Now, with the Taliban largely defeated, the goals of the United States and Afghan opposition leaders may diverge even more, Wolfowitz said.
"Our objectives may not be quite as high a priority for them, and they may start pursuing some local objectives that interfere with us," Wolfowitz said.
It's not unusual for the United States to work through proxies, or seek help from opposition groups, during a war. It did so with ethnic Albanians fighting Serbs in Kosovo, Iraqis opposed to Saddam Hussein and with South Vietnam's army during the Vietnam War.
The benefits are obvious: Local troops often have key knowledge of a country's terrain or an enemy's operations. And, fewer U.S. troops face danger if others do the dirty work of, for example, going cave to cave to hunt for bin Laden. Nine U.S. personnel have died, and the toll among Afghan fighters and civilians is believed much higher.
But the level of U.S. dependence in Afghanistan is high, said John Pike, a defense analyst in Washington.
Asked if he would insist that Omar face a U.S. court, Rumsfeld said the Pentagon doesn't have "enough troops on the ground to control the country." Instead, the U.S. military must rely on rebels when dealing with any fighters who may surrender.
The United States clearly could send more troops if it wished to gain more control, Pike said.
So why doesn't it?
"They probably think that additional U.S. forces would not accelerate the good progress that's being made now," Pike said. "That assessment may change if time passes and we don't start showing visible results (of catching bin Laden or Omar)."
Using proxies has clear risks. Those include the chance that rebels will turn their U.S.-provided weapons on each other, Wolfowitz said. American forces also are vulnerable to rebel mistakes.
"They learned a terrible lesson from that prison riot in Mazar. So did we," Wolfowitz said of the Taliban uprising in Mazar-e-Sharif last month.
For now, the United States reserves its own troops for tasks that Afghans can't do.
U.S. special operations forces working with opposition fighters in the mountains south of Jalalabad, for example, are relaying information about suspected hide-outs to American warplanes above, Marine Corps Gen. Peter Pace said.
In the south, Marines are patrolling roads to intercept any fleeing fighters.

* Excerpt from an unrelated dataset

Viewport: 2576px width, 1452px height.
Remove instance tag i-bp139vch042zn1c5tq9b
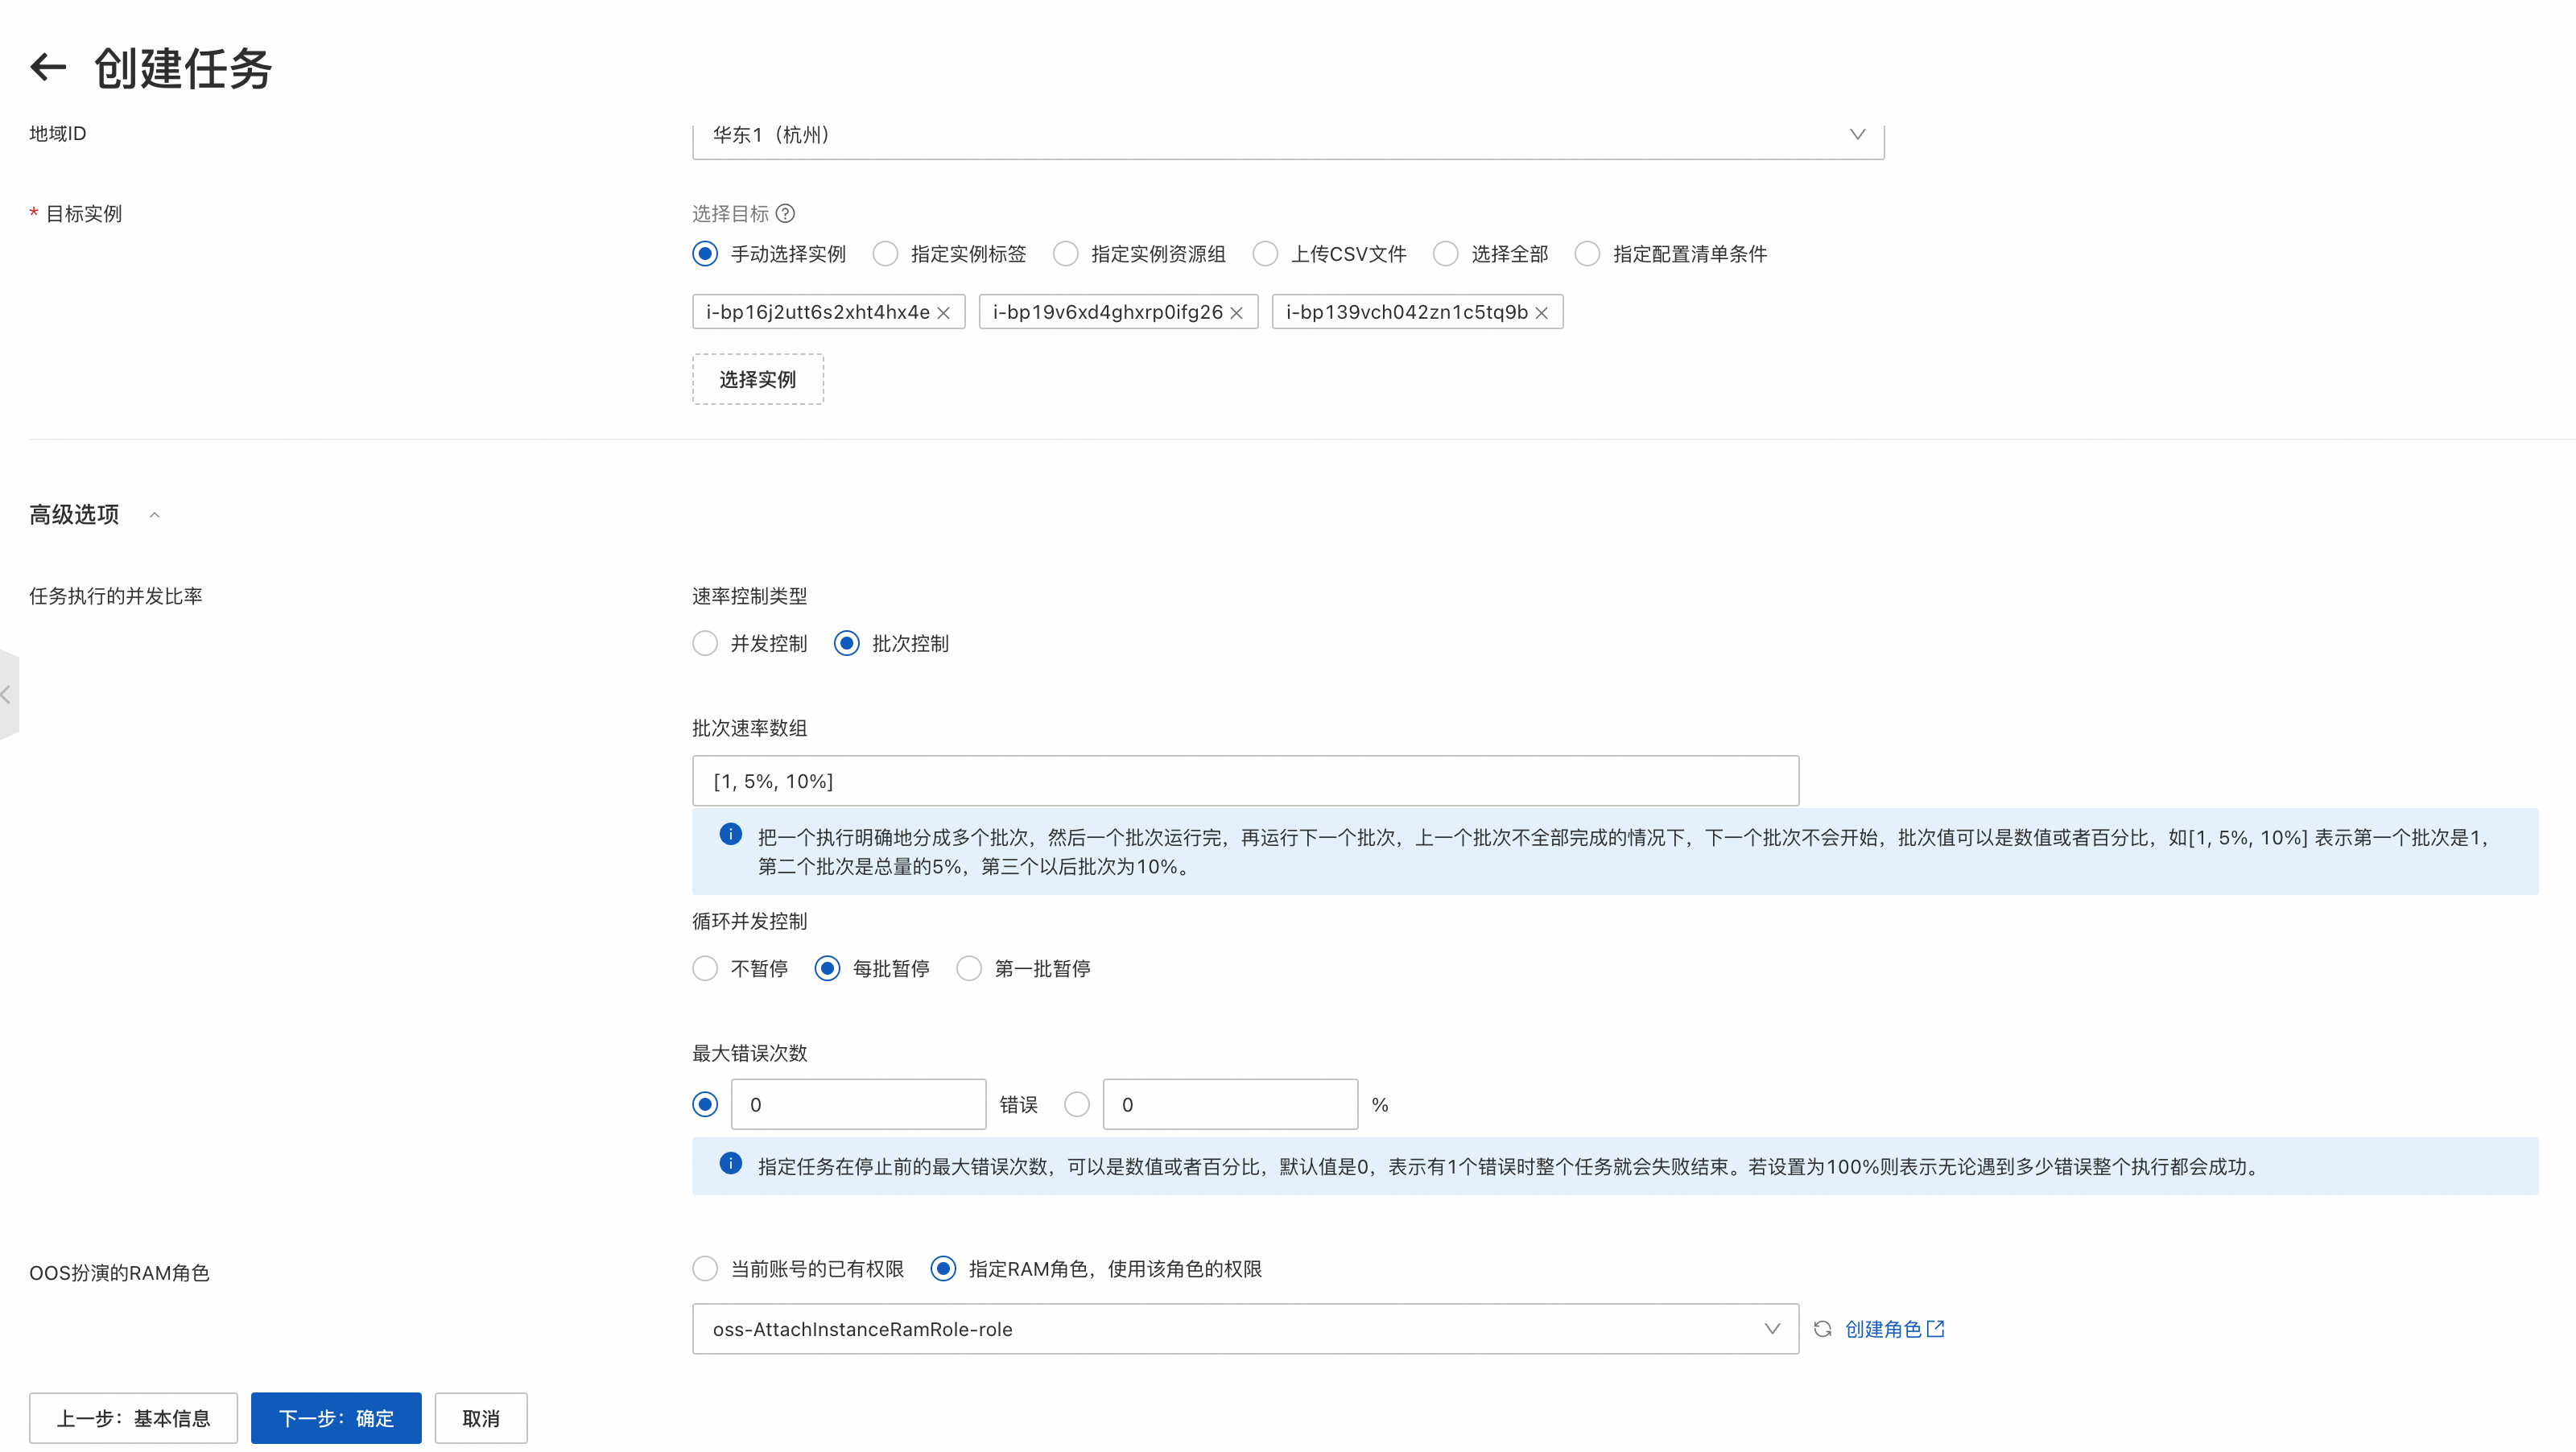coord(1541,313)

Elsewhere, other special forces and CIA operatives are gathering information secretly. CIA officer Mike Spann was killed while interrogating prisoners at Mazar-e-Sharif.
About 1,500 Marines and several hundred Army special forces soldiers are in Afghanistan, compared with tens of thousands of rebel fighters. It's unclear how much of the enemy is left.
In the end, opposition forces cooperate with the United States because it benefits them too, said Karl Inderfurth, who was the top State Department official on south Asia in the Clinton administration.
Hamid Karzai, the new interim prime minister, will support the U.S. military remaining in the country until bin Laden and Omar are captured or gone.
"That's doing his work for him," Inderfurth said. "He wants them gone."